Teen Gardener Gives Back

For 16-year-old Armen Caravantes, the love of gardening started a few years ago with the community garden program at the Parkesburg Library. He and his mother used the raised bed gardening program to get outside and spend some time together. Like his grandparents before him, he and his mother enjoyed the gardening. So, the next year, they planted in even more of the beds.

Caravantes became so interested in growing vegetables, he enrolled in the Seeds to Supper educational program offered by the Chester County Food Bank (CCFB). At the same time, seeing the health issues facing his family Caravantes decided to focus on organic methods of raising produce. When COVID-19 restrictions were put in place in the spring of 2020, the Wagontown resident rented a plot of land in Lancaster County, and he and his mother began raising vegetables in earnest. His family eats some of the produce, sells some of it, and donates some of it.

This year, Caravantes rented a 30-by-240-foot plot in Kinzers, where he grows a variety of vegetables using organic methods, which means no pesticides, herbicides, or chemicals. The land was prepared for planting before Caravantes put down weed barrier and put in his plants. He grows many of his vegetables, including all the tomatoes, from seed.

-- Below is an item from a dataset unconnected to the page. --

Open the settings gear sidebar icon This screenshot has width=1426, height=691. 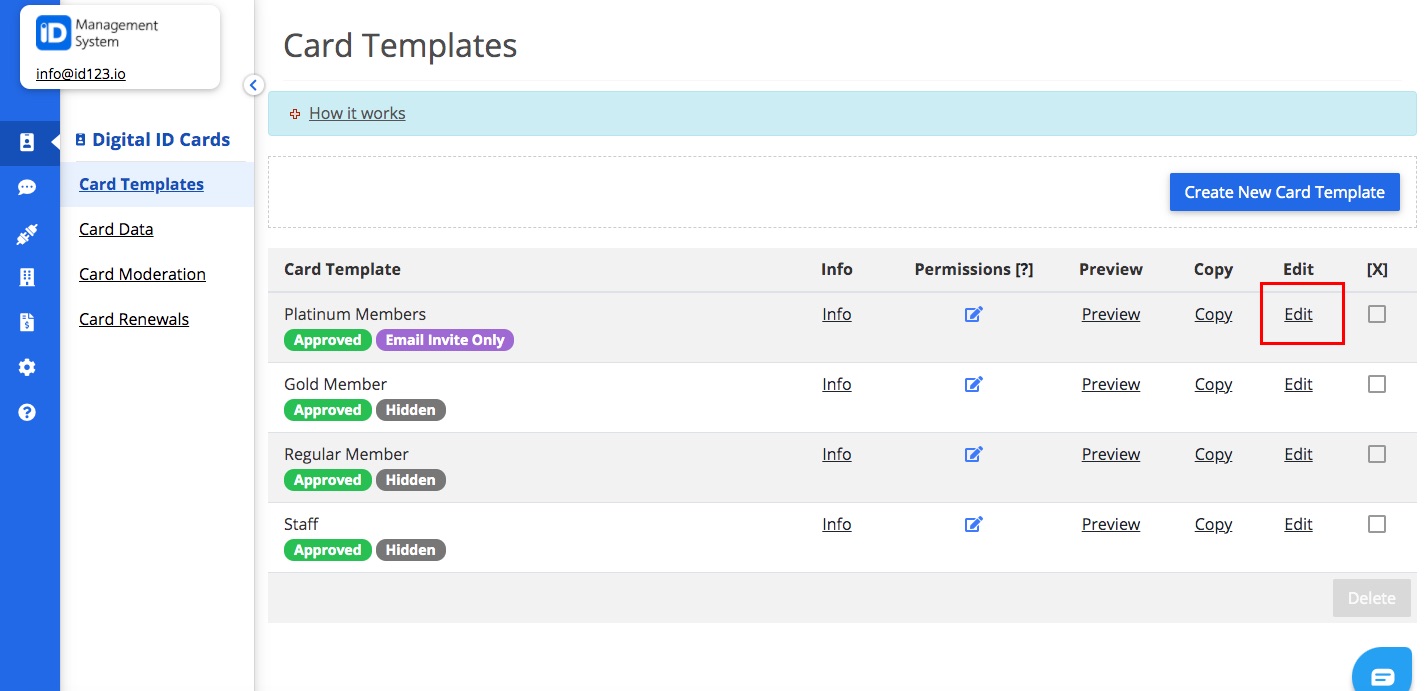27,367
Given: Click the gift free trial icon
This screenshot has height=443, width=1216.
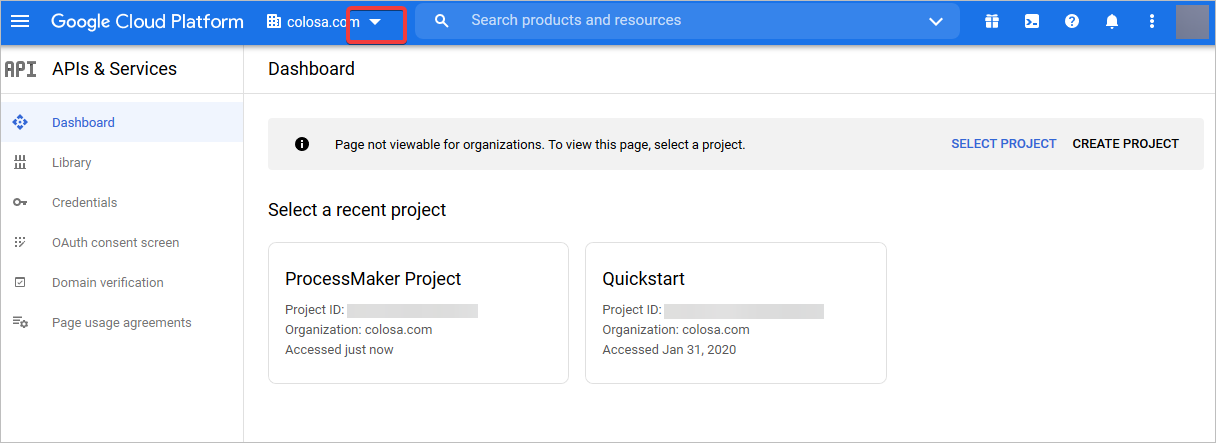Looking at the screenshot, I should [991, 21].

He travels about 20 minutes to tend heirloom tomatoes, including indigo apple tomatoes that have a bluish hue when they begin to grow. He also grows Asian eggplant, black beauty eggplant, and little finger-size eggplants, along with a few ghost peppers and bell peppers. Squash, Swiss and rainbow chard, pink celery, ground cherries, zucchini, radishes, beets, and lettuce are also growing in the garden. Weekly, Caravantes takes his crops to Philadelphia, where he sets up a stand near the Please Touch Museum and reaps some of the benefits of his harvest.

But generosity is in Caravantes' blood, and he and his mother said they are impressed with the hearts of those in Lancaster and Chester counties who seek to help others. To that end, Caravantes has donated tomatoes to The Factory Ministries, and other produce to the Octorara Food Cupboard, Mision Santa Maria in Avondale, and the Community Youth and Women's Alliance (CYWA) in Coatesville. Caravantes is also generous in person, offering this interviewer a tasty tomato as we began to chat. "I love Chadwick cherry tomatoes," he said. "They're delicious."

The Plain community has been welcoming of Caravantes and helpful to him on his farming journey. "I have been learning a lot from Amish farmers we know," he said, adding that Plain community members and other area growers have given him tips on when to start certain vegetables. Likewise, Caravantes is eager to share his own knowledge, starting a garden club with fellow students at Delaware Valley Friends School, where the group has studied aeroponic growing and sustainable agriculture.